What the task asks:
Convert the listing below into a numbered list, one item per line with blank lines omitted, covering only the portion from the start down to the line containing "The image size is (2576, 1397). pos(2500,404)", inclusive.

Entries on target coordinates:
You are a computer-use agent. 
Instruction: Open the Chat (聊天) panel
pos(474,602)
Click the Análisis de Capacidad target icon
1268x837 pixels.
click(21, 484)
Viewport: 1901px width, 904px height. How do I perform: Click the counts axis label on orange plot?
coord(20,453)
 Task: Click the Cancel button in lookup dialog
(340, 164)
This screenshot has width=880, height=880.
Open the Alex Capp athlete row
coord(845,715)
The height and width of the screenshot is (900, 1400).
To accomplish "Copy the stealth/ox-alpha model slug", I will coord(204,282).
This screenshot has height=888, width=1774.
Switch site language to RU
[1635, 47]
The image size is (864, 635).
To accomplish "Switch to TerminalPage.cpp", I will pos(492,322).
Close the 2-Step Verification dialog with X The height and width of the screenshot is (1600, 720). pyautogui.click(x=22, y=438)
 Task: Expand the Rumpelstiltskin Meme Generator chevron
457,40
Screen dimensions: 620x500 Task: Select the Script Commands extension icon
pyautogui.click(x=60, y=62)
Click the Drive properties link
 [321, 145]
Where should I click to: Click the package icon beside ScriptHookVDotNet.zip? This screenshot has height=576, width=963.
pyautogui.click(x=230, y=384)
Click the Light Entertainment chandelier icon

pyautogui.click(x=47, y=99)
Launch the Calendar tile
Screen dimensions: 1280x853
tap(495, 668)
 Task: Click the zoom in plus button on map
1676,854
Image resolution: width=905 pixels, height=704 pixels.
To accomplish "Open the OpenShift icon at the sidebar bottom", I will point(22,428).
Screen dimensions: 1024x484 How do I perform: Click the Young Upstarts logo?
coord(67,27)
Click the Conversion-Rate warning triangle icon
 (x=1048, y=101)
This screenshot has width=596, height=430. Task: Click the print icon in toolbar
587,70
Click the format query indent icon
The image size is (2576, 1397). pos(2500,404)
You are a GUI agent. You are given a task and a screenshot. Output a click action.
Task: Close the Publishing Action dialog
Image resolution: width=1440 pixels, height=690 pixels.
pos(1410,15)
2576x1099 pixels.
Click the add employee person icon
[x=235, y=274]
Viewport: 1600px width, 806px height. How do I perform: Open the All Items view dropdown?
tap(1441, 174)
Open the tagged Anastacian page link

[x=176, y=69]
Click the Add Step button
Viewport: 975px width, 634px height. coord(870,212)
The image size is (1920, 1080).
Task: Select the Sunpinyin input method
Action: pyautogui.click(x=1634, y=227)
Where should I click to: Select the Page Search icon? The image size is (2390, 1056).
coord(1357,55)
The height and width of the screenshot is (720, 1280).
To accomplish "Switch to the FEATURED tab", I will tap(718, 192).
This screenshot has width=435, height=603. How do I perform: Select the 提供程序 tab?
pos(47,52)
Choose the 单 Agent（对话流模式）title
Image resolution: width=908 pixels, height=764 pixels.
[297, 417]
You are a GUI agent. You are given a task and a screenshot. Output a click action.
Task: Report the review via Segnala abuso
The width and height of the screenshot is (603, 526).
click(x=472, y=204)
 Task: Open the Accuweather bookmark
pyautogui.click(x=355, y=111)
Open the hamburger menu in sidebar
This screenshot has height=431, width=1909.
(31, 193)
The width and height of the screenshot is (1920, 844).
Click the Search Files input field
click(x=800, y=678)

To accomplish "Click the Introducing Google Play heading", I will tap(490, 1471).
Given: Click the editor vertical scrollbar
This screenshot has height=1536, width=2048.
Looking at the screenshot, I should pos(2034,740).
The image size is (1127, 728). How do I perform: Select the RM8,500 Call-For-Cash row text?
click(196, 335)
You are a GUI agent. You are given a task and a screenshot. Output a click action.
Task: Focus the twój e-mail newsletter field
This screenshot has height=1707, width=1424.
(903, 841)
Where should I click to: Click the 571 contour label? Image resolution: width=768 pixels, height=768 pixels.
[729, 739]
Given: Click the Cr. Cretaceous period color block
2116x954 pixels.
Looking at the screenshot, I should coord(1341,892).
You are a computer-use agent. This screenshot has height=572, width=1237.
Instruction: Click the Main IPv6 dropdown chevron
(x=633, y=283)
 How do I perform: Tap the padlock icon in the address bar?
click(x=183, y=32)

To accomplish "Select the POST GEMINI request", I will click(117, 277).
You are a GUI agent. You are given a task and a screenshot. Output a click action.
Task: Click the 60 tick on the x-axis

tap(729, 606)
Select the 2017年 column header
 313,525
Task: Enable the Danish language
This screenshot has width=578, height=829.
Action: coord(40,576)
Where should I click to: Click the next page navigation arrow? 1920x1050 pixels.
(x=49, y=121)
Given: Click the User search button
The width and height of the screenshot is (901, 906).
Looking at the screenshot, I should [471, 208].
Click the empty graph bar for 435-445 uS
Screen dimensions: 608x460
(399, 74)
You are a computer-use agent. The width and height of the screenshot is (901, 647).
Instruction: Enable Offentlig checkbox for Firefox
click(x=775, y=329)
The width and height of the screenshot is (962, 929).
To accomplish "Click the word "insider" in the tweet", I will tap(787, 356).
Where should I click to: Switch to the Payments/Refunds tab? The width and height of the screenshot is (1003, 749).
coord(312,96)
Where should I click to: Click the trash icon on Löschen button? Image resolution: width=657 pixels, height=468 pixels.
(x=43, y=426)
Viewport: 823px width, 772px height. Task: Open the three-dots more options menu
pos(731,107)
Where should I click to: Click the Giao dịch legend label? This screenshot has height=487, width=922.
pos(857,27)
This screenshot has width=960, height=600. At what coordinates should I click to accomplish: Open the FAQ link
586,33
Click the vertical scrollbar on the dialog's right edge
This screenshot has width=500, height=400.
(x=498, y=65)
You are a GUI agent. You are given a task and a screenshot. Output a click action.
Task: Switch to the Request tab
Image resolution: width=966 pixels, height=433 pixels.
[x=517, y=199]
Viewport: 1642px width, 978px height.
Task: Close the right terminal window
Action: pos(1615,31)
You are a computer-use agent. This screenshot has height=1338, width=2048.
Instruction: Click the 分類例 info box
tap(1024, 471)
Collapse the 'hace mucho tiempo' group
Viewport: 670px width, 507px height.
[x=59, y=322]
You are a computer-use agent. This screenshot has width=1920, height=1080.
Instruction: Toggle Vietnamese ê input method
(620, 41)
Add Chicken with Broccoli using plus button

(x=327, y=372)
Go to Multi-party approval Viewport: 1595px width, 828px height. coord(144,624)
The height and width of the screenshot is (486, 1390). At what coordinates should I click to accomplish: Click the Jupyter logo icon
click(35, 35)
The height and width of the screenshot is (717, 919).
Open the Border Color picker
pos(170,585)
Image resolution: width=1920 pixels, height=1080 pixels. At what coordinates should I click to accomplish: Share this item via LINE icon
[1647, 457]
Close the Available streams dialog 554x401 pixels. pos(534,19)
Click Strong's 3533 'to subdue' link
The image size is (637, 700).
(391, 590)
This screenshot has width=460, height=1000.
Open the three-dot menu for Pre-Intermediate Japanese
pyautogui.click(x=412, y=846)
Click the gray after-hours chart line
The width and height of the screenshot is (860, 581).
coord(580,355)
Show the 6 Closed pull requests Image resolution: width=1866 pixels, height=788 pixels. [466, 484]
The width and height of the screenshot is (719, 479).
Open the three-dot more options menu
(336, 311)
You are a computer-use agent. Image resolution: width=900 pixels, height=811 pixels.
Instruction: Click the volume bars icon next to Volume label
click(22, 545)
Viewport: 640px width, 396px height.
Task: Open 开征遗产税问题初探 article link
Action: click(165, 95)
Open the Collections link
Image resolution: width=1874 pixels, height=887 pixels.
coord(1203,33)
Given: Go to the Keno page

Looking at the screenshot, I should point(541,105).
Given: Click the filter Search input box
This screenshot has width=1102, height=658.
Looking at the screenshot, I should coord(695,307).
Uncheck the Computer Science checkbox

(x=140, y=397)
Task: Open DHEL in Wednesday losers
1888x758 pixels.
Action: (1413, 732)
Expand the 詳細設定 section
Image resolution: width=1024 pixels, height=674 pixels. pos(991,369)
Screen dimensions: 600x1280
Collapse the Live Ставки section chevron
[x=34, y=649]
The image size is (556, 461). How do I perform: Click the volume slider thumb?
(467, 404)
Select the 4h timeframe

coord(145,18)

Answer to this task:
1. You are a computer-use agent. 
2. Instruction: Open the Chat (聊天) panel
3. pos(474,602)
4. Click the Análisis de Capacidad target icon
5. 1268x837 pixels.
6. click(21, 484)
7. Viewport: 1901px width, 904px height. How do I perform: Click the counts axis label on orange plot?
8. coord(20,453)
9.  Task: Click the Cancel button in lookup dialog
10. (340, 164)
11. This screenshot has width=880, height=880.
12. Open the Alex Capp athlete row
13. coord(845,715)
14. The height and width of the screenshot is (900, 1400).
15. To accomplish "Copy the stealth/ox-alpha model slug", I will coord(204,282).
16. This screenshot has height=888, width=1774.
17. Switch site language to RU
18. [1635, 47]
19. The image size is (864, 635).
20. To accomplish "Switch to TerminalPage.cpp", I will pos(492,322).
21. Close the 2-Step Verification dialog with X The height and width of the screenshot is (1600, 720). pyautogui.click(x=22, y=438)
22.  Task: Expand the Rumpelstiltskin Meme Generator chevron
23. 457,40
24. Screen dimensions: 620x500 Task: Select the Script Commands extension icon
25. pyautogui.click(x=60, y=62)
26. Click the Drive properties link
27.  [321, 145]
28. Where should I click to: Click the package icon beside ScriptHookVDotNet.zip? This screenshot has height=576, width=963.
29. pyautogui.click(x=230, y=384)
30. Click the Light Entertainment chandelier icon
31. pyautogui.click(x=47, y=99)
32. Launch the Calendar tile
33. Screen dimensions: 1280x853
34. tap(495, 668)
35.  Task: Click the zoom in plus button on map
36. 1676,854
37. Image resolution: width=905 pixels, height=704 pixels.
38. To accomplish "Open the OpenShift icon at the sidebar bottom", I will point(22,428).
39. Screen dimensions: 1024x484 How do I perform: Click the Young Upstarts logo?
40. coord(67,27)
41. Click the Conversion-Rate warning triangle icon
42.  (x=1048, y=101)
43. This screenshot has width=596, height=430. Task: Click the print icon in toolbar
44. 587,70
45. Click the format query indent icon
46. The image size is (2576, 1397). pos(2500,404)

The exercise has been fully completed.